» Exercise: Please copy the records below word for word, from the line with "Open Search Everywhere magnifier icon" up to and including the line with "will [x=407, y=20].".

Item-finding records
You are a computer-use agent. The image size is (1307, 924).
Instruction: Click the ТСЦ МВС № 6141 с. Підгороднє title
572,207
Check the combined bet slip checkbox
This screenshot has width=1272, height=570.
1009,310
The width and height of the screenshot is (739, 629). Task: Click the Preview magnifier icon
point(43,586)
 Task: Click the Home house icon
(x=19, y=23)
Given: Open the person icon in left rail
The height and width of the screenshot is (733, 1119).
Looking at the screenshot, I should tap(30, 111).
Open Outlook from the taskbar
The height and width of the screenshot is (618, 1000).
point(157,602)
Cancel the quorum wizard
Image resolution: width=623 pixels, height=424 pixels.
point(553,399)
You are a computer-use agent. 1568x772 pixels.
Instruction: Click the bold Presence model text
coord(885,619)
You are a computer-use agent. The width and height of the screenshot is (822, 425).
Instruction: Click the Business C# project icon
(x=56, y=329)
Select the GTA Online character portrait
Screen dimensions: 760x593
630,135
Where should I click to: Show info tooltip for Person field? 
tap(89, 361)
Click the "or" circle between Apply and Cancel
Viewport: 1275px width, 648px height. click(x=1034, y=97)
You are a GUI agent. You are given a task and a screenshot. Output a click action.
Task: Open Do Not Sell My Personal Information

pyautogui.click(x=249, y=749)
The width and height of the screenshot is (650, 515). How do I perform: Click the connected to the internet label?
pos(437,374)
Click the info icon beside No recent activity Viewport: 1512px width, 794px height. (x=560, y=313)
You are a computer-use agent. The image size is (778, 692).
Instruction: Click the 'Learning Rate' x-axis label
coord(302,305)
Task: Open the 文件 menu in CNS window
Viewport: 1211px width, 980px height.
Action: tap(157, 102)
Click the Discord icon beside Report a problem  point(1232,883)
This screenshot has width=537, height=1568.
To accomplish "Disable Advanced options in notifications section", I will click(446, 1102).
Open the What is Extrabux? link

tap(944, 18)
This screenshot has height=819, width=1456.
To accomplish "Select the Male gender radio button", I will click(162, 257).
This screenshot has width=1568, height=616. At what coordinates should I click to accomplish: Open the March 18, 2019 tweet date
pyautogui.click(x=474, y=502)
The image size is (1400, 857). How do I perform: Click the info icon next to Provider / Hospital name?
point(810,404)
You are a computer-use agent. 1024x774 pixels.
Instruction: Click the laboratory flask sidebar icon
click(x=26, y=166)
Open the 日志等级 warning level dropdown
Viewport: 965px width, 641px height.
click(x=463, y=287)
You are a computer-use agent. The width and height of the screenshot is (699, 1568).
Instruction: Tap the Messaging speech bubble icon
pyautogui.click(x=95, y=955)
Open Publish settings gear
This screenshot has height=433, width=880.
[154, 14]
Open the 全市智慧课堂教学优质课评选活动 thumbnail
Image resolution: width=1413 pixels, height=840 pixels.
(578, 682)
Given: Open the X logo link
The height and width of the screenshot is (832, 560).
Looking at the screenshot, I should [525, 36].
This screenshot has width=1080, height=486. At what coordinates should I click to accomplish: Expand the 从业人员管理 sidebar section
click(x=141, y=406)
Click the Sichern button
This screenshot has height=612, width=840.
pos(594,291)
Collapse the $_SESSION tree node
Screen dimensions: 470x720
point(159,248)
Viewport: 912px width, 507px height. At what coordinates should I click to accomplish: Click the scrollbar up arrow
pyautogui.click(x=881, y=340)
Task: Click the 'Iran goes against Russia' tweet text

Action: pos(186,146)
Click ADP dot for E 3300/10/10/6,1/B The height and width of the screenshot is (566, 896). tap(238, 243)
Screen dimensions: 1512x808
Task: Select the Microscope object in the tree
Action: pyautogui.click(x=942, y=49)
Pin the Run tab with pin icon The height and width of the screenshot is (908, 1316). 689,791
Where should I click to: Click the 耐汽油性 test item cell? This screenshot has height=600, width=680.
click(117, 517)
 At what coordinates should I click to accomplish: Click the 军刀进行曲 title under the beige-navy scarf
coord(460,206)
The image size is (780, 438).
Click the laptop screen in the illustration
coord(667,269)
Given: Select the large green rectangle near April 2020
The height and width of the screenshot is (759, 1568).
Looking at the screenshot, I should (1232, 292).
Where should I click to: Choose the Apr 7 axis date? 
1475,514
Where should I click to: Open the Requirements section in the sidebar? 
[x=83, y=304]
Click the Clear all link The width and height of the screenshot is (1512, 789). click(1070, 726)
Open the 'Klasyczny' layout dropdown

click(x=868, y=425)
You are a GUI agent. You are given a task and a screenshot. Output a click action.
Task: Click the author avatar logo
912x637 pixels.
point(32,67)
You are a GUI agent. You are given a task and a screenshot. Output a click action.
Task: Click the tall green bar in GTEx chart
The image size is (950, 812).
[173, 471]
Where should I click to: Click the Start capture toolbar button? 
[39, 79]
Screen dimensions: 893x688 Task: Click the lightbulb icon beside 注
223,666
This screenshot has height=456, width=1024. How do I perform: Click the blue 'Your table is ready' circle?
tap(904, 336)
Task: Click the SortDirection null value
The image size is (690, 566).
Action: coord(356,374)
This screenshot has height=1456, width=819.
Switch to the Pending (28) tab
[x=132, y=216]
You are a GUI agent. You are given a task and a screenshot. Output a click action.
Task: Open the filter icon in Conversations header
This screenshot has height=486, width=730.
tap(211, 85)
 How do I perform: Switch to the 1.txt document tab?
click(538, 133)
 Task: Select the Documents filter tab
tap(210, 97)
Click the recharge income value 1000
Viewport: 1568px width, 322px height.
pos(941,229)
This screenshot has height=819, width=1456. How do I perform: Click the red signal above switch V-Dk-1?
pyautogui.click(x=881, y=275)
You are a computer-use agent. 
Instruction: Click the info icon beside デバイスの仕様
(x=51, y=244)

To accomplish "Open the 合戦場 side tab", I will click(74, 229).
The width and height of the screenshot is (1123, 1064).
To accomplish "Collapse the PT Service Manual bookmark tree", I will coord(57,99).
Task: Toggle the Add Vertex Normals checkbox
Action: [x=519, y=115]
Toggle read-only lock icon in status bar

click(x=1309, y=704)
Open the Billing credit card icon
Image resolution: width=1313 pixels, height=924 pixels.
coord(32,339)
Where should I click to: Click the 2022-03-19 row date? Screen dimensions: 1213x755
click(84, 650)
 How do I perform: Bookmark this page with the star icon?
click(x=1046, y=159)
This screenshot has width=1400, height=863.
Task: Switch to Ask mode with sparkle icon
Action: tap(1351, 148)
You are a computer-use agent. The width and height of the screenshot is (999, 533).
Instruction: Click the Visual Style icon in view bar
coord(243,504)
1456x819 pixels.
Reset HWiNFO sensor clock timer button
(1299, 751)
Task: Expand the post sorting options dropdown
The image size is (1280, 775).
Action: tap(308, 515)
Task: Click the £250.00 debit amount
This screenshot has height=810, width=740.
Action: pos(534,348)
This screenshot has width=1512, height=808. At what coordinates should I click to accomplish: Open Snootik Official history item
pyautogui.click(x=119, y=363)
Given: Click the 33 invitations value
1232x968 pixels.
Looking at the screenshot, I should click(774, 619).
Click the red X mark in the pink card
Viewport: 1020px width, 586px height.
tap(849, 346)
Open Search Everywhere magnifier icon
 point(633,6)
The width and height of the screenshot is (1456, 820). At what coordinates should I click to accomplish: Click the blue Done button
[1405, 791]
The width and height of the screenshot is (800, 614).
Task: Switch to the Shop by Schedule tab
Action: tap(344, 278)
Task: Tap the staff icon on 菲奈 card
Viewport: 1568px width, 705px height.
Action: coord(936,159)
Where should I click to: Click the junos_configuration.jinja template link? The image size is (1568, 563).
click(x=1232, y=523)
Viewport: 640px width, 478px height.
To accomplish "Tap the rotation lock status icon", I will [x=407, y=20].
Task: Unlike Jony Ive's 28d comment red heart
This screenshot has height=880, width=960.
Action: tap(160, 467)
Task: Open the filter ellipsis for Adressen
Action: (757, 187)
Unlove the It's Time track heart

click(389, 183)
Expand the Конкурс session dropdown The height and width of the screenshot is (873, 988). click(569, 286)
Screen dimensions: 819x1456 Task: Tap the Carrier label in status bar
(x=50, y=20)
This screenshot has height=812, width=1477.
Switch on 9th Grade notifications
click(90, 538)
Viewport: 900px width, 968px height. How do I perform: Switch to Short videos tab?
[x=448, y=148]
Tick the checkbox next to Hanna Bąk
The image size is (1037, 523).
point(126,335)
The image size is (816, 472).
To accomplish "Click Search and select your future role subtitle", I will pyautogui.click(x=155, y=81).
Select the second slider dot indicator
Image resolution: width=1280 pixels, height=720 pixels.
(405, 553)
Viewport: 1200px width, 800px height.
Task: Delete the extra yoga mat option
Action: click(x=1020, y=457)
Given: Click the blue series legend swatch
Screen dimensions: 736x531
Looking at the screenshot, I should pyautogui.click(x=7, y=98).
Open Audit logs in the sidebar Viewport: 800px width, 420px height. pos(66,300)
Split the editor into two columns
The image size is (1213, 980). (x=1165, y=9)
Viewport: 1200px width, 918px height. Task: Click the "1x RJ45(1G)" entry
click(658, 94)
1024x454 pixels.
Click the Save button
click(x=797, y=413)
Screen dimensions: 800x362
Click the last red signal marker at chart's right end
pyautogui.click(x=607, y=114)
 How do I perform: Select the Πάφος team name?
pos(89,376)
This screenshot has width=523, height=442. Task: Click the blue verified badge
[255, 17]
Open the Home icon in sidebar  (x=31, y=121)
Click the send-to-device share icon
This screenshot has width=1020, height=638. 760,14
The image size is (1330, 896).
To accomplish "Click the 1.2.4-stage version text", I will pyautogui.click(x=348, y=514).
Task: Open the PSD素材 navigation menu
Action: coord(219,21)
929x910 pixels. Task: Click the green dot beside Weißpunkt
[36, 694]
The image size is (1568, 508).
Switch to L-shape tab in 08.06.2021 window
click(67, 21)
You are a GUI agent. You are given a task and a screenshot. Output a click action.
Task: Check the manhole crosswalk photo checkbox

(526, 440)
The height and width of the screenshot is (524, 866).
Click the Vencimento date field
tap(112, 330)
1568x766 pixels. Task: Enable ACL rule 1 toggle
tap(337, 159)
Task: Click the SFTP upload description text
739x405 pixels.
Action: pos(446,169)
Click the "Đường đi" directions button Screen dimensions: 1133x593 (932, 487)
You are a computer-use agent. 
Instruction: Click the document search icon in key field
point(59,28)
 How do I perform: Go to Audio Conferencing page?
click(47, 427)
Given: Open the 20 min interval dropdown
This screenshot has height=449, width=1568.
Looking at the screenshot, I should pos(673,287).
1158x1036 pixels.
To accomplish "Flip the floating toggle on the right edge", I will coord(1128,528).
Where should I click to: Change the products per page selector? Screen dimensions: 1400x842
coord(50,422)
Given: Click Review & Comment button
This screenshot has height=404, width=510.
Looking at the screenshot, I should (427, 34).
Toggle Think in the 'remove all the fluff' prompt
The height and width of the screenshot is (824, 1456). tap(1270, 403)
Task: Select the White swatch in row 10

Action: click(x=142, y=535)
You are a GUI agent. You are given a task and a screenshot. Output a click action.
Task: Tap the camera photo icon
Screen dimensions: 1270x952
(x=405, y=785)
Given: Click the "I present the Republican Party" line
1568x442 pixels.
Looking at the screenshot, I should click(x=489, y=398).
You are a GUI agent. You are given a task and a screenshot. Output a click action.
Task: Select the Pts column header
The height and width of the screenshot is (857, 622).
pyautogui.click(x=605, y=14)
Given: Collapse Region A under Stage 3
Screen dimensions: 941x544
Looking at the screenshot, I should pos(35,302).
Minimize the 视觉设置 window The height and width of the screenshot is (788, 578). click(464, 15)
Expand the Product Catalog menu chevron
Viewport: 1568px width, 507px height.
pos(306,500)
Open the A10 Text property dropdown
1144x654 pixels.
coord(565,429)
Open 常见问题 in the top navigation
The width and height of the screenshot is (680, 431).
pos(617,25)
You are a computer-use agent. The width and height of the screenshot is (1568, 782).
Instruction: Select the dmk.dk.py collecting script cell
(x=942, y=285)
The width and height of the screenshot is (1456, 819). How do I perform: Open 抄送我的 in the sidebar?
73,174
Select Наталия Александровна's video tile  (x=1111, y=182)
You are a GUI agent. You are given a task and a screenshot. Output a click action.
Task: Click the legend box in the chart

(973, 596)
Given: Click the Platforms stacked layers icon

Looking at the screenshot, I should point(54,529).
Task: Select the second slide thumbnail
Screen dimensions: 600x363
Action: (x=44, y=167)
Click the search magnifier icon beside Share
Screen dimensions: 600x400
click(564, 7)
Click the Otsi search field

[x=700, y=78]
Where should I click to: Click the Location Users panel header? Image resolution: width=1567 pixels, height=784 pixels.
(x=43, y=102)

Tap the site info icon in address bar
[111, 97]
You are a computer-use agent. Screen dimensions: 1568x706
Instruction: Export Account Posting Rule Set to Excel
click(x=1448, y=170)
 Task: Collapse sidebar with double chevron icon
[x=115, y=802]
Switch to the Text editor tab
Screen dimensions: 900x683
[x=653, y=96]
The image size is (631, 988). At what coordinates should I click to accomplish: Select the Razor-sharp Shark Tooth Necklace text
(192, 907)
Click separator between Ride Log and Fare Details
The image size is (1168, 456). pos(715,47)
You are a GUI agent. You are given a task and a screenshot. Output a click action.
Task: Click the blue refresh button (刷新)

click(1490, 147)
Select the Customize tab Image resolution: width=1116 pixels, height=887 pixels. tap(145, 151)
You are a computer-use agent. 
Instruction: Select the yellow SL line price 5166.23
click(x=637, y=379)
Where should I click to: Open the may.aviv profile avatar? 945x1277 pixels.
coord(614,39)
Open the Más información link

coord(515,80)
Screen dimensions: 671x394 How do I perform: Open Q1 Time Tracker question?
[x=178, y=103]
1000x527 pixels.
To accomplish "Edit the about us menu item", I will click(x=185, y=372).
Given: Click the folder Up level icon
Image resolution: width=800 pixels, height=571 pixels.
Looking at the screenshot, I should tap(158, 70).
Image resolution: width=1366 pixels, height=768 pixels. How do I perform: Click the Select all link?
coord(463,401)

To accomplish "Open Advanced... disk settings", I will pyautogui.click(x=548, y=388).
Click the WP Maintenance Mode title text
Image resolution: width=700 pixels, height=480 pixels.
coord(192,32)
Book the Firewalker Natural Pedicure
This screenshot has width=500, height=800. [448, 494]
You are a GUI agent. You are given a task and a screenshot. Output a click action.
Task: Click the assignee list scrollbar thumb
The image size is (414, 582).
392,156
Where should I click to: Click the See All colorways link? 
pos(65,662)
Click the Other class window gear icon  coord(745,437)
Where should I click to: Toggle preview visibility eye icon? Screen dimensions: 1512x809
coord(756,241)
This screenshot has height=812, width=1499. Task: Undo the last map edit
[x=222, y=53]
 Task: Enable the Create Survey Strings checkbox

» Solution to this task:
Open Search Everywhere magnifier icon
 point(633,6)
The width and height of the screenshot is (1456, 820). At what coordinates should I click to accomplish: Click the blue Done button
[1405, 791]
The width and height of the screenshot is (800, 614).
Task: Switch to the Shop by Schedule tab
Action: tap(344, 278)
Task: Tap the staff icon on 菲奈 card
Viewport: 1568px width, 705px height.
Action: coord(936,159)
Where should I click to: Click the junos_configuration.jinja template link? The image size is (1568, 563).
click(x=1232, y=523)
Viewport: 640px width, 478px height.
To accomplish "Tap the rotation lock status icon", I will [x=407, y=20].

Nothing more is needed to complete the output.